Third Man could be more than the art installation-meets-Seussian factory it is if White wanted it to be. Blunderbuss — licensed to Columbia for release — will do fine, but White could fill his coffers by being a star producer. After helming Loretta Lynn‘s Van Lear Rose, he could’ve easily been the next T Bone Burnett, but he’d rather entertain himself by churning out one- off 45s for bands no one has ever heard of (and a few odd choices that everyone has, from Tom Jones to Stephen Hawking to Stephen Colbert).
“There’s super-big names and big dollar amounts that get offered to me to produce albums and things that no one will ever know that I’ve turned down and had no part of,” he says. “There are friends and even idols of mine who have said, ‘Will you please produce something for us?’ and I’ve said: ‘I’m sorry, man. I love what you do, I just don’t feel that I can help in any way.’ It’s a tough thing to say no to.” He laughs. “I heard a Nicki Minaj song the other day where she said, ‘They gave my 7UP commercial to Cee-Lo Green.’ I just thought, ‘What if everybody sang about all the things they turn down?’ I once got offered to ride elephants with David Bowie in Suriname. That’s not true, but maybe I should write that in a song on the next record.”

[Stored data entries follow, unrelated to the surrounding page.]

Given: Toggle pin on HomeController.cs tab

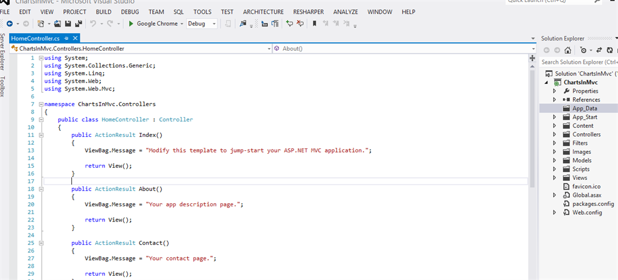Looking at the screenshot, I should [x=67, y=39].
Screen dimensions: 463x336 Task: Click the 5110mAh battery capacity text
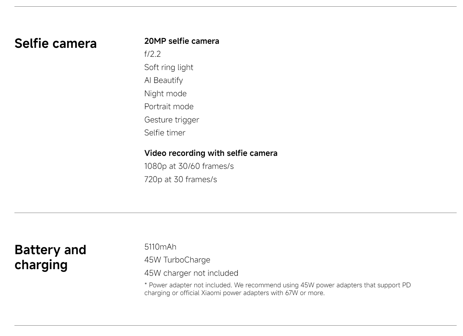point(160,247)
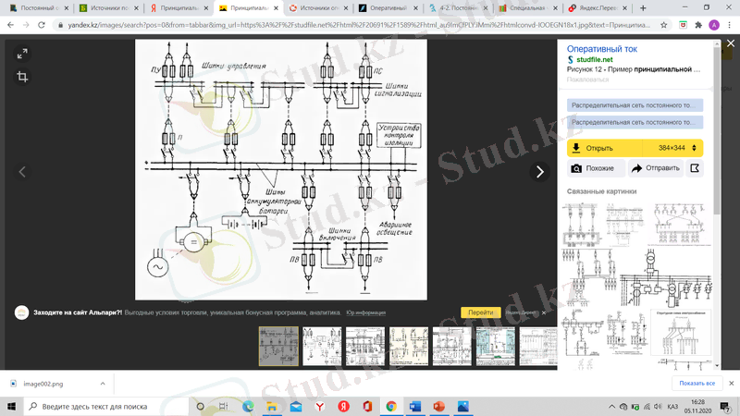This screenshot has width=740, height=416.
Task: Open Word from the Windows taskbar
Action: [415, 406]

He hasn’t often said yes to film work, either, despite a few acting gigs ranging from a cameo as Elvis Presley in Walk Hard: The Dewey Cox Story to Cold Mountain with Zellweger. He’d like to do more, but “if you act in a film, you may be looking at six months of working, and I could produce 15 45s by 15 bands and record my own music and go on tour around the world twice in that time.” He was announced to score Disney’s The Lone Ranger but exited in December because “their scheduling would not work out. Plus,” he concedes, “I record things in a very difficult way. I don’t use Pro Tools. I don’t have a bunch of other engineers doing all my mixing and edits, so I’d have to find a way of melding my style of production into their digital world.”
The things he says yes to mostly emerge out of his own head and satisfy no one’s whimsy more than his own. There’s that 3-rpm record player on his office shelf. The vintage ’60s Scopitone machine in the shop out front that plays scratchy 16mm transfers of his videos. “The rolling record store truck … releasing records by balloon … hiding records in couches … they’re all things that don’t really make any money; they’re just ways that I want things to exist and ways I want to present what I create. And I love, love, love to f— with people who think that’s fake or gimmicky because they are completely missing the point of art. The beauty of it is clouded by the presentation that they can’t get past.”
Which is just the way history’s first amalgam of Charley Patton and Willy Wonka likes it.